Escrever ainda que o Conselho Nacional de Saúde Mental não tem um representante eleito para os órgãos da Ordem? Desconhece o colega, ou não quer saber, que existem, não um, mas dois elementos nesse Conselho, e que um deles é uma das vice-presidentes da Ordem. Porventura, faz confusão com o Conselho Nacional de Saúde, cujo representante da Ordem é o presidente do Conselho Nacional de Psicologia. Sim, também aí a Ordem dos Psicólogos está representada.
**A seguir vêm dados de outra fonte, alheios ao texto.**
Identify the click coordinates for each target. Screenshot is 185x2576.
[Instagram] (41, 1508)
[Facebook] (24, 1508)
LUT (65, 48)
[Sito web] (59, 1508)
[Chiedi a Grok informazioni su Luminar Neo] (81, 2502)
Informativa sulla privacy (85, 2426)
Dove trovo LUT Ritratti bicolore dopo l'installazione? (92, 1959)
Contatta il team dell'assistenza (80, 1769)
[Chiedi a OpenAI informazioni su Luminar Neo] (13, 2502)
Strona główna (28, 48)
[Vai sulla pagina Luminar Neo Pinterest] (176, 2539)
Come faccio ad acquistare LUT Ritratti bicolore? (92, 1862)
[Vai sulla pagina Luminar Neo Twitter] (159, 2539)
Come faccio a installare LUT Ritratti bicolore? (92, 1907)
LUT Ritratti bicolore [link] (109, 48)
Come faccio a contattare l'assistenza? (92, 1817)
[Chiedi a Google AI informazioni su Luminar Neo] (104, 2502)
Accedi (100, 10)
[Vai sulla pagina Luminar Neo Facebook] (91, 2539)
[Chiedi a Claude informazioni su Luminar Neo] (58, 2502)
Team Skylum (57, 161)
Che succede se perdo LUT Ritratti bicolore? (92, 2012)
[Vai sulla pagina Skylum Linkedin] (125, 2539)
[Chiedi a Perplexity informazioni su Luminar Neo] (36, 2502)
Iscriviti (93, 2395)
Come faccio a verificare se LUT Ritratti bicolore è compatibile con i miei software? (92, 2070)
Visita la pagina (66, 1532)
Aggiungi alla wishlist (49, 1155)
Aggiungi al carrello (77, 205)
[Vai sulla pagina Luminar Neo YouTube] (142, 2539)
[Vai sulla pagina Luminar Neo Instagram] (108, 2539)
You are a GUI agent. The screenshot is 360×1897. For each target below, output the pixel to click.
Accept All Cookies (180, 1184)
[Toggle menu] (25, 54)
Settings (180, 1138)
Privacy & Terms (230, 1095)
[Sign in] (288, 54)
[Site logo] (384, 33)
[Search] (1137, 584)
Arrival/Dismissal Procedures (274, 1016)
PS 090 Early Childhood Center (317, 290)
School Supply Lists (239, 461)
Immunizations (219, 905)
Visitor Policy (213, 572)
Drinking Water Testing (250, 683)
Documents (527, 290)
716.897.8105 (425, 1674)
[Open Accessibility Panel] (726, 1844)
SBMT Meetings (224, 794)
E deve ainda o colega desconhecer, que a Ordem dos Psicólogos passou também a nomear um representante seu para o Conselho Nacional de Ética para as Ciências da Vida, algo que exigiu uma mudança legislativa com a natural complexidade inerente, ou que a Ordem representa hoje o Conselho Nacional das Ordens Profissionais no Conselho Nacional da Educação e na Comissão Técnica de Acompanhamento do POCH, áreas fundamentais relativas à intervenção dos psicólogos, por exemplo, em contexto escolar.

Felizmente, o país reconhece cada vez mais a Psicologia. Felizmente, o país utiliza cada vez mais uma linguagem da Psicologia, como é exemplo o termo “saúde psicológica” quando a referência é o trabalho dos psicólogos. Agora, é preciso que nós, os psicólogos, não sejamos os primeiros a, publicamente, tentar desvalorizar os psicólogos com objetivos que seguramente não passam pelo melhor interesse desses mesmos psicólogos. A mobilização da Psicologia faz-se construindo, não tentando desvalorizar. A mobilização da Psicologia faz-se colaborando, não boicotando. A mobilização da Psicologia faz-se a partir da promoção da sua identidade, dando a conhecer o que fazemos, como fazemos e porque fazemos.

Miguel Ricou escreve este artigo na condição de Mandatário Nacional da lista B, candidata às eleições da Ordem dos Psicólogos e liderada por Francisco Miranda Rodrigues, atual bastonário. É ainda candidato a Presidente do Conselho de Especialidade de Psicologia Clínica e da Saúde.